Democrats and the handful of Republicans who allow them to add the necessary 218 votes (Thomas Massie, Marjorie Taylor Greene, Lauren Boebert, and Nancy Mace) want to know the contents of those papers, which the Justice Department promised months ago would see the light of day until last July when Attorney General Pam Bondi issued a statement, signed by FBI Director Kash Patel, in which they changed their minds and announced that they would no longer distribute them. to them.
This Wednesday, new emails from Epstein were revealed, released by Democrats on the House Oversight Committee, in which Trump was repeatedly mentioned. The two were friends for 15 years, until they broke up in 2004. That is, before the first trial against the financier and also before the real estate mogul and reality TV star became president for the first time.

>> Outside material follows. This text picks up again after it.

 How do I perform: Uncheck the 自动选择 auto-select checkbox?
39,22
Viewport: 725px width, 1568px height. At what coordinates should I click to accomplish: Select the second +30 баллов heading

The White House’s sudden refusal to shed light on those files raised suspicions that they contained something that Trump did not want to know. At the beginning of the summer, these maneuvers caused the most serious crisis among his followers in the MAGA world (short for the Trump slogan Make America Great Again). Conspiracy theorists have suspected for years that these files contain a list of the names of the rich and famous involved in Epstein’s crimes, and were not published to protect them. The financier did not commit suicide, as confirmed by the forensic report.
Until the Trump administration releases all of that material, Congress has been receiving papers from Epstein’s family in batches since August. The emails released Tuesday are consistent with the latest shipment from last week. Bundy has the complete file, as he mentioned, on the table in his office.
Trump maintains that he knows nothing about his old friend’s crimes. On Wednesday, he dismissed these new revelations as another manifestation of a “Democratic hoax” to divert attention from the end of the administration’s slow-moving shutdown.